What is our principled view of joining government? What are the practical results and experience to this day?

How do we see the history of “real socialism'' in the east and the history of the left in the west of Germany?

What is our relationship to other tendencies and groups of the left?

  • A joint steering committee has been installed to direct the merger. It has formed working groups in which the respective positions of the two sides are discussed and decisions prepared. They are dealing with: political aims and strategies; statutes and organisation; judicial and financial questions; international relations.

  • An advisory council of independent persons – scientists, writers, artists etc. – is to be convened to counsel the leading bodies, especially when conflicts arise.

  • The Left Party.pds is allowing membership in both organisations to help the merger process.

  • The Left Party.pds and wasg are taking part in the activities of the European Left Party as a member and observer party, respectively.

  • The WASG leading body has decided to propose to the next congress the necessary changes of the party statutes.

In the coming stage more cooperation of the two parties' members in practical political action as well as the smooth organisation of the new parliamentary group's activities will play a major part. Big efforts are also needed in political education, to get a better mutual knowledge of each other's history and politics.
A wave of new members is coming to both parties since the announcement of the merger plans: 3000 to the Left Party.pds and about 7000 to the wasg in 2005. The former now has a membership of 61,000, mainly in the east, the latter of 12,000, mainly in the west.

Provided material:
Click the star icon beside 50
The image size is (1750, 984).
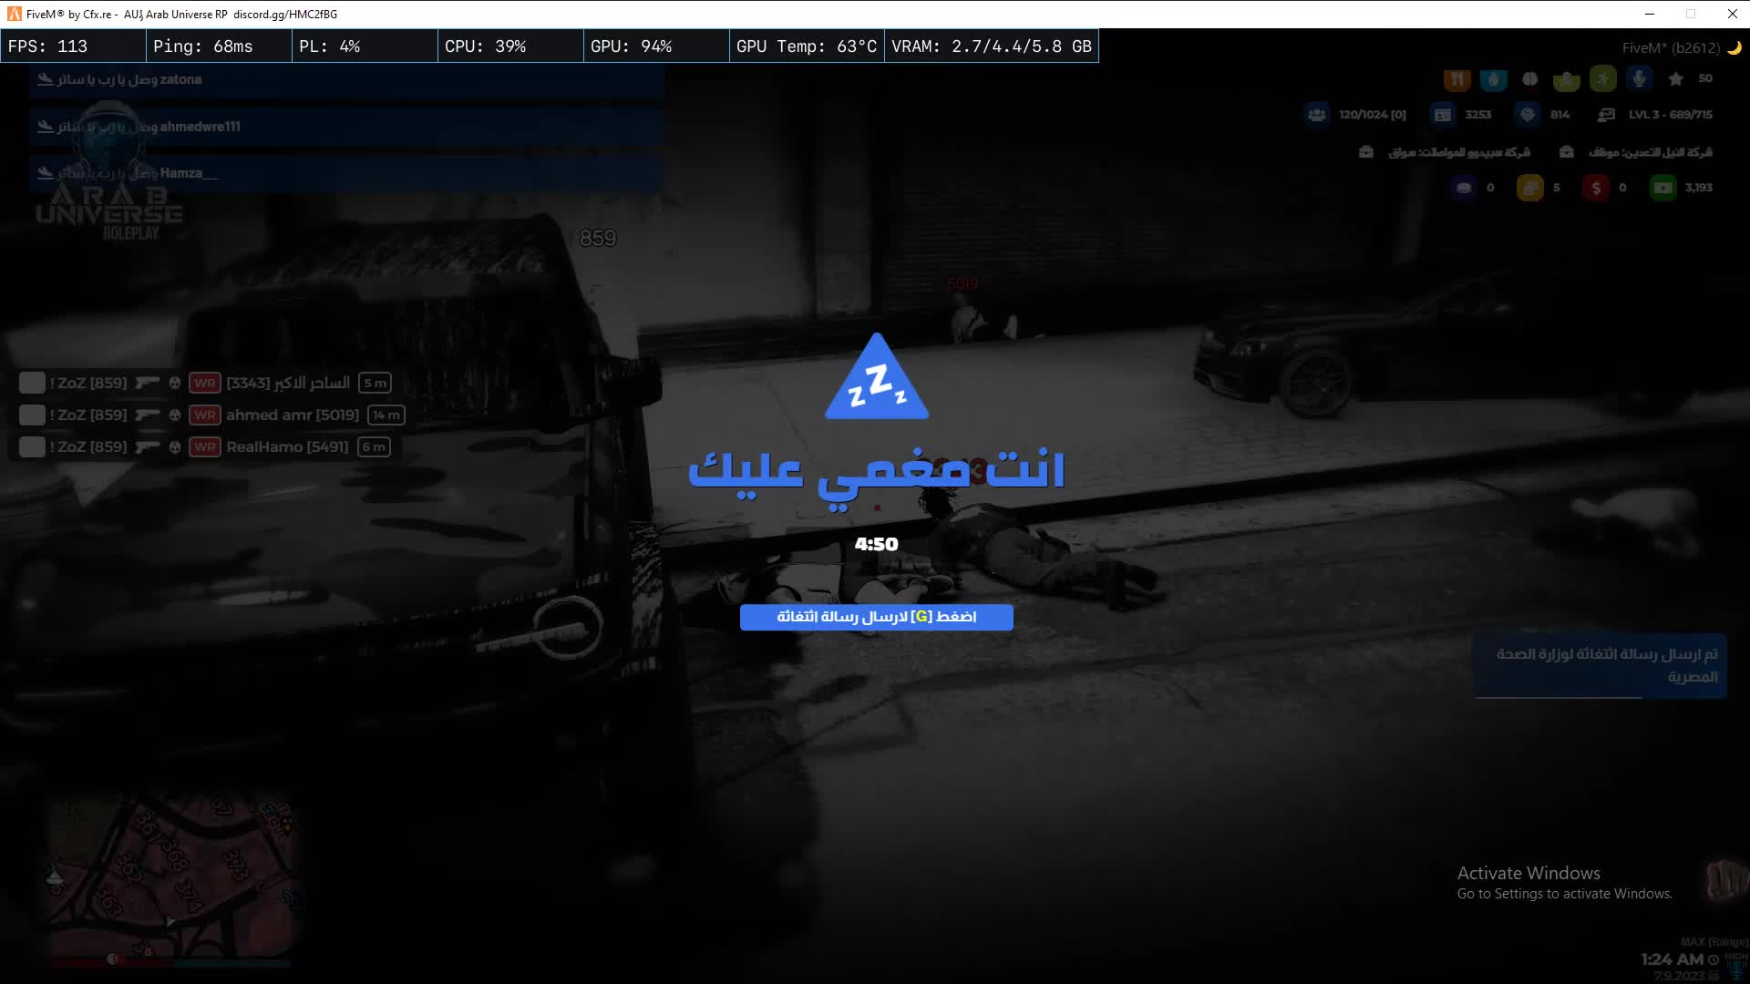[x=1675, y=79]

Your goal: Continue the passage on the planned merger of the Left Party.pds and the WASG, starting after its final sentence.

Answer below:
On February 23, 2006, pds chairperson Lothar Bisky and WASG spokesperson Klaus Ernst presented to the public a 17-page paper of programmatic theses agreed by the working group on political aims and strategies. It is meant as an invitation to the members and sympathisers of the two parties, to independent social scientists, trade unionists and activists of the social movements as well as elected deputies of all levels to take part in a discussion on the future shape of the party of the left. This document shows the common views reached until now, but also the open questions that need further clarification.
The aim is a pluralistic party, bringing together the different outlooks, experiences and biographies of reformed communists, left social democrats, trade unionists, alternative globalisation activists and others of the left, of politically active people from the east and west of the country-- a historic process which may be of interest beyond the borders of Germany.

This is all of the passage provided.